Pak Dedi menoleh ke arah istrinya, Bu Susi pun tersenyum tipis, tatapan matanya tajam kearahku.

 

"Pak Hendra bersediakan, mengerjakan proyek besar ini? Tenang saja, saya pastikan Pak Hendra nanti yang akan memenangkan proyek ini. Masalah tentang segala perijinan, biar saya yg koordinasikan nanti, Pak Hendra tinggal terima bersih saja."

 

"Siap Pak, saya bersedia, ambil proyek ini," jawab Hendra cepat.

 

Hendra lalu mengangguk memberikan kode kepada Susan. Dan sekretarisnya itu langsung mengerti apa yang dimaksud. 

 

Susan segera mengeluarkan sesuatu dari dalam tasnya, dan meletakkannya di meja depan Bu Susi. Sekotak perhiasan dan selembar cek.

 

"Buat beli oleh-oleh saat pulang nanti, Bu? " kata Susan, sembari mendorong perlahan benda-benda berharga tersebut ke arah Bu Susi.

 

"Terimakasih yah." Sembari Bu Susi mengambil pemberian tersebut dan meletakkan di pangkuannya.

 

Wine demi Wine terus saja dituangkan untuk mereka berempat. Menjalar panas kedalam tubuh mereka semua, diselingi canda dan tawa Pak Dedi dan Istrinya.

 

"Pak Hendra." Serius Pak Dedi berbicara kepada Hendra.

 

"Saya, Pak."

 

"Saya ingin, Pak Hendra dan Bu Susan menemani kami di sini." 

 

"Maksudnya Pak?" tanya Hendra, meminta diperjelas.

 

"Temani kami berpasangan," tegasnya.

 

Mengejutkan buat Hendra, dan dia langsung menoleh ke arah Susan, dan Susan pun sama terkejutnya dengan Hendra.

 

"Bagaimana Pak Hendra dan Bu Susan? Bersedia tidak?" Matanya mulai bernafsu menatap Susan.

 

Berpikir keras Hendra. ini adalah proyek yang akan mendatangkan keuntungan yang sangat besar buat perusahaan Hendra. Dan akan rugi rasanya jika proyek besar ini sampai terlepas.

 

Tapi melayani Bu Susi ....

 

"Kami bersedia, Pak," jawab Hendra kepada Pak Dedi, dan Hendra melihat Susan menghela napas, pasrah dengan keputusan Hendra.

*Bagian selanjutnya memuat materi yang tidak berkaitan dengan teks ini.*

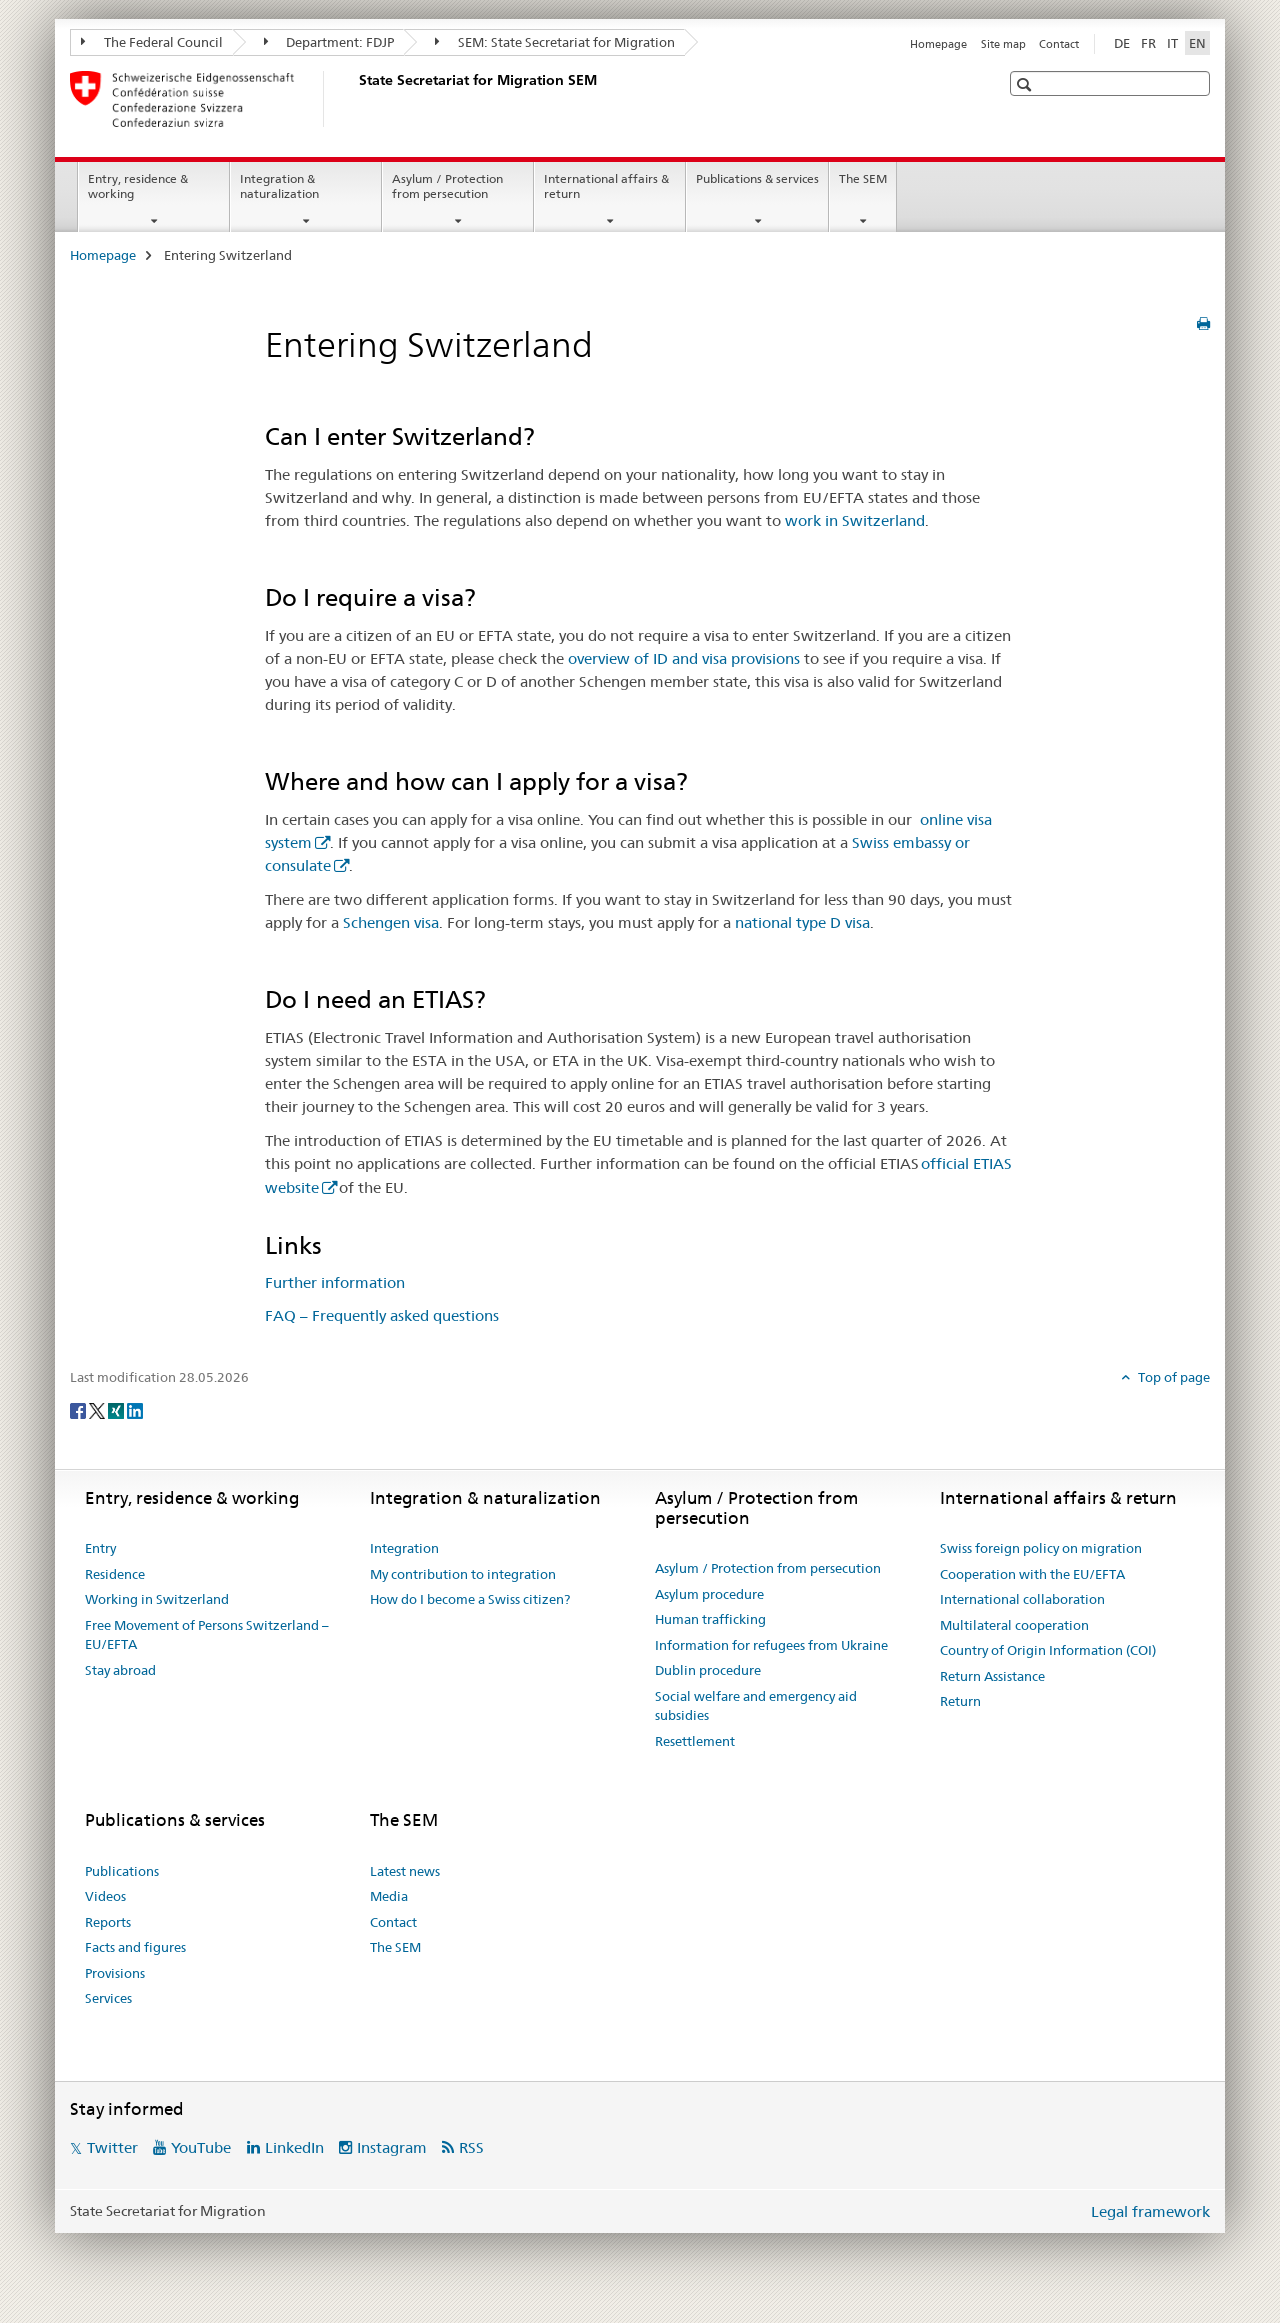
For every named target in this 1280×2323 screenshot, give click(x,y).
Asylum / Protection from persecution (447, 186)
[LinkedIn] (135, 1410)
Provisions (115, 1973)
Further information (335, 1282)
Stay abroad (120, 1670)
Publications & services (757, 178)
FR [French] (1148, 43)
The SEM (863, 178)
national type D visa (802, 922)
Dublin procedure (708, 1670)
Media (389, 1896)
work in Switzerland (855, 520)
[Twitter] (98, 1410)
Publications (122, 1871)
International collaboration (1022, 1599)
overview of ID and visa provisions (684, 658)
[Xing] (117, 1410)
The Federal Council (152, 42)
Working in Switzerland (157, 1599)
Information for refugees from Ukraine (771, 1645)
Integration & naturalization (279, 186)
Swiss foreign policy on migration (1041, 1548)
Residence (115, 1574)
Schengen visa (391, 922)
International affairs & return (606, 186)
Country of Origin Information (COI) (1048, 1650)
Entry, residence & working (138, 186)
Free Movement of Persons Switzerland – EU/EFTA (207, 1635)
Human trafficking (710, 1619)
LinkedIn (294, 2147)
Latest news (405, 1871)
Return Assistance (992, 1676)
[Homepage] (355, 99)
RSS (471, 2147)
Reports (108, 1922)
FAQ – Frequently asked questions (382, 1315)
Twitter (112, 2147)
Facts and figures (135, 1947)
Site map (1003, 44)
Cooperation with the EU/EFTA (1032, 1574)
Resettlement (695, 1741)
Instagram (392, 2147)
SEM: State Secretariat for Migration (555, 42)
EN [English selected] (1197, 43)
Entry (100, 1548)
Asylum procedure (709, 1594)
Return (960, 1701)
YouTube (201, 2147)
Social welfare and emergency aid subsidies (756, 1706)
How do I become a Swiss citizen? (470, 1599)
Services (108, 1998)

Terlihat senang sekali mereka berdua, dan secara antusias segera mengajak Hendra dan Susan ke tempat tidur mereka.

 

Hendra melayani nafsu birahi Bu Susi dan Susan melayani Pak Dedi. Berdampingan mereka di satu Ranjang yang sama. Mengikuti apa maunya mereka, dan Hendra juga Susan mampu memuaskan birahi mereka berdua, dan terus berulang-ulang. Hendra dan Susan terjebak dalam perangkap keuntungan yang menggiurkan, tidak bedanya seperti gigolo dan P*K panggilan bagi mereka berdua.

 

Menjelang pagi, Hendra dan Susan pergi meninggalkan hotel, dengan membawa surat sakti yang di tandatangani Pak DediDedi. Surat jaminan kemudahan dalam menjalankan proyek ini nanti.

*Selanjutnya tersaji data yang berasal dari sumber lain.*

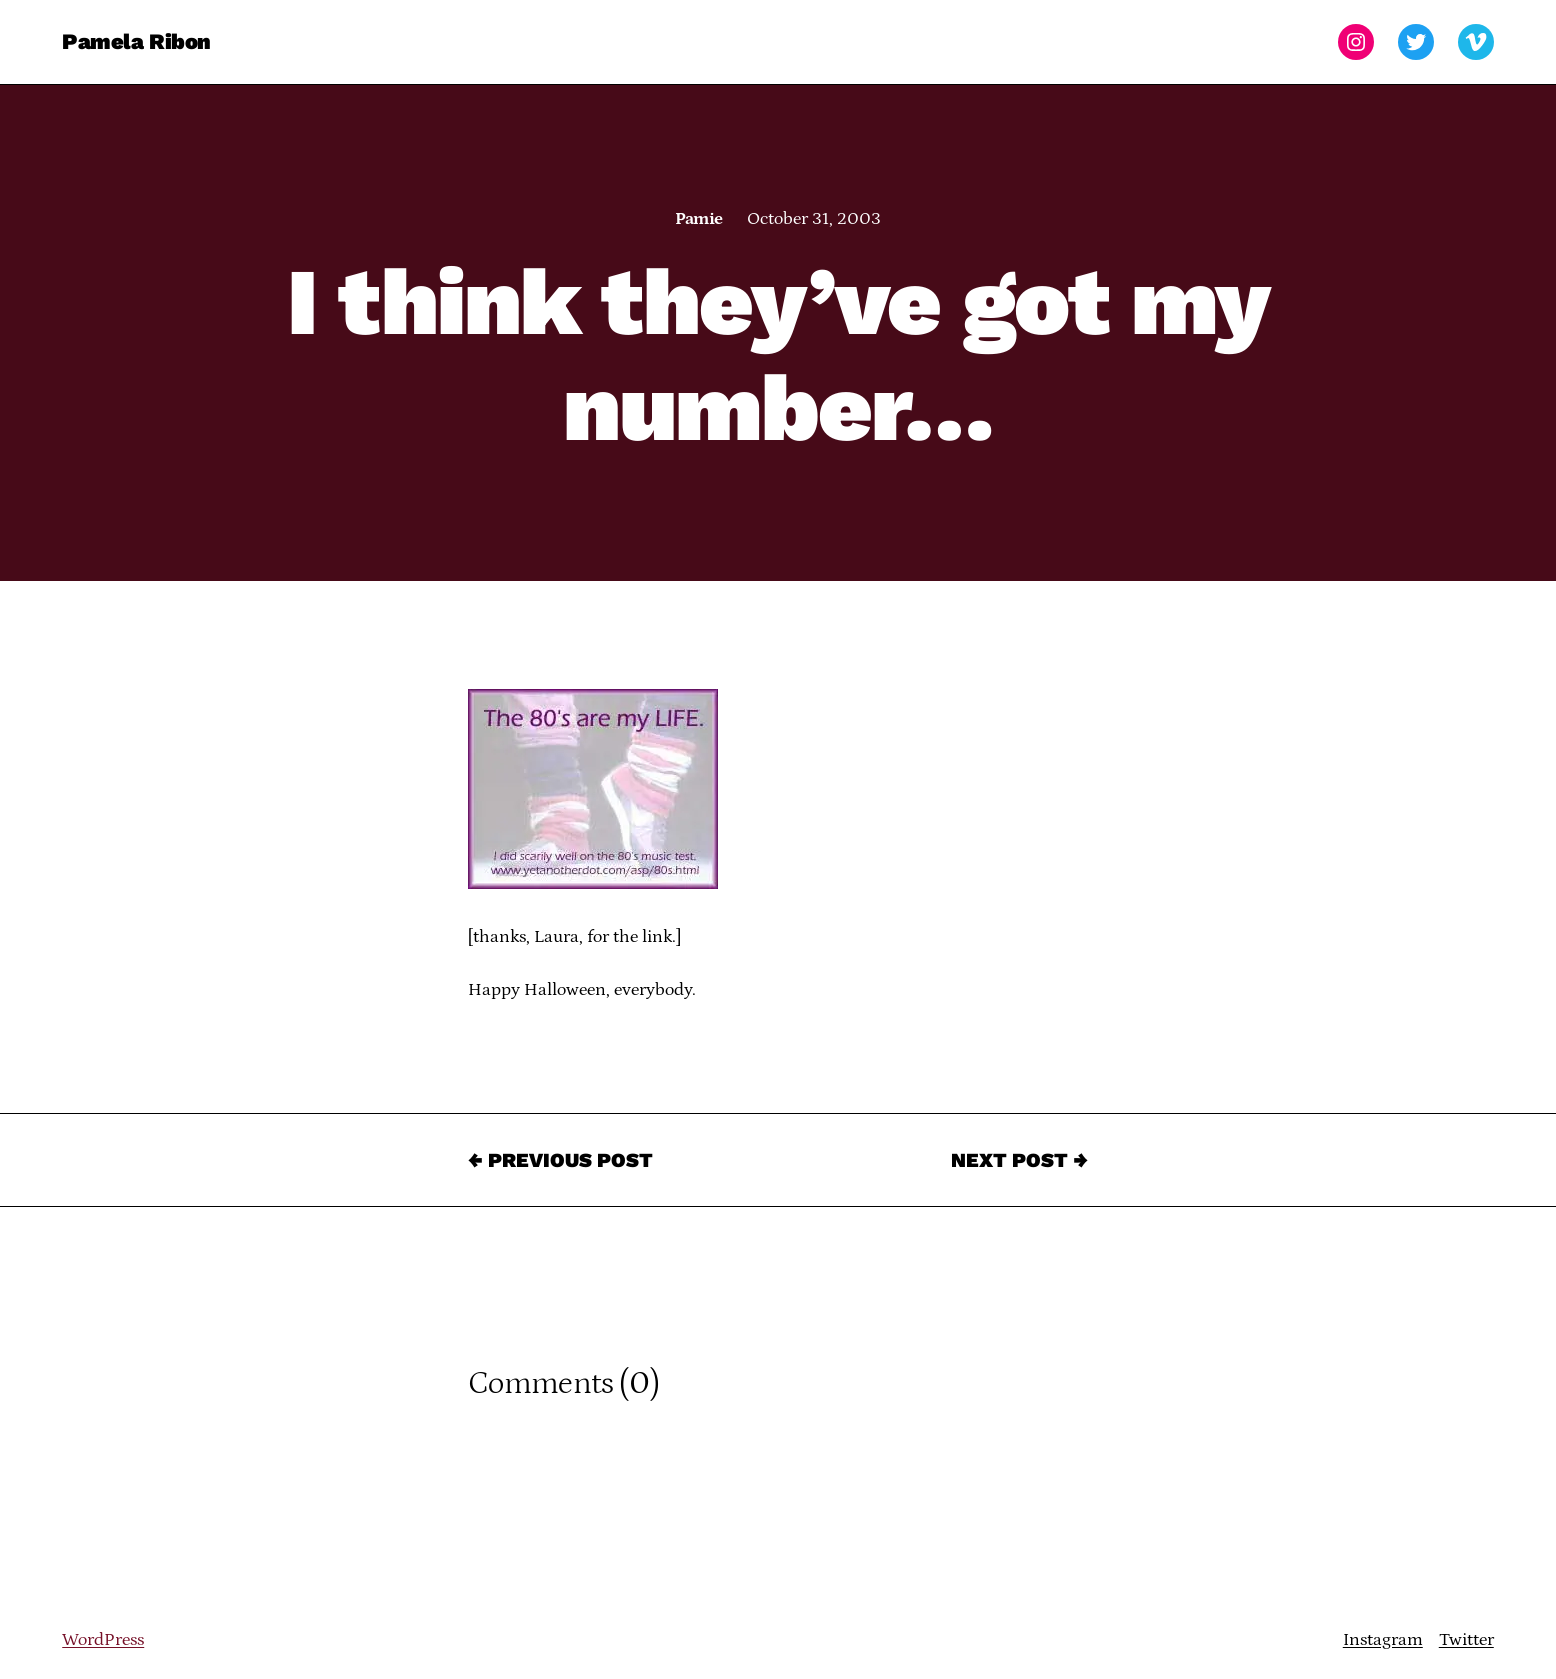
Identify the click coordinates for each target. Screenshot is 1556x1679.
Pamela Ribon (136, 41)
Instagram (1383, 1640)
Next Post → (1019, 1160)
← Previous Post (560, 1160)
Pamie (698, 219)
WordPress (103, 1640)
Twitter (1466, 1640)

Terihat wajah Susan yang kelelahan dan kurang tidur, begitupun dengan Hendra. 

 

"Cape dan lelah sekali aku, Mas," keluh Susan kepada Hendra di dalam mobil.

 

"Jijik rasanya semalam itu melayani pria bangkotan seperti Pak Dedi. Jika bukan karena kamu, ogah aku, Mas" keluhnya sekali lagi.

 

"Hahaha." Tertawa terbahak bahak Hendra sembari mengibas-ngibaskan surat sakti ke wajah Susan.

 

"Ini surat akan membawa keuntungan besar buat kita. Anggap saja yang semalam itu pengorbanan kita berdua." Sekali lagi Hendra tertawa terbahak-bahak.

Susan pun tersenyum, mungkin membayangkan nanti kesenangan yang akan dia nikmati dengan keuntungan besar nanti. 

 

"Pak Timan, antar kami ke hotel yang dekat Senayan itu, biar aku dan Susan bisa rehat sejenak di sana."

 

"Baik Pak." jawab Pak Timan.

 

Hendra menoleh ke arah Susan, dan melihat, matanya berbinar terang.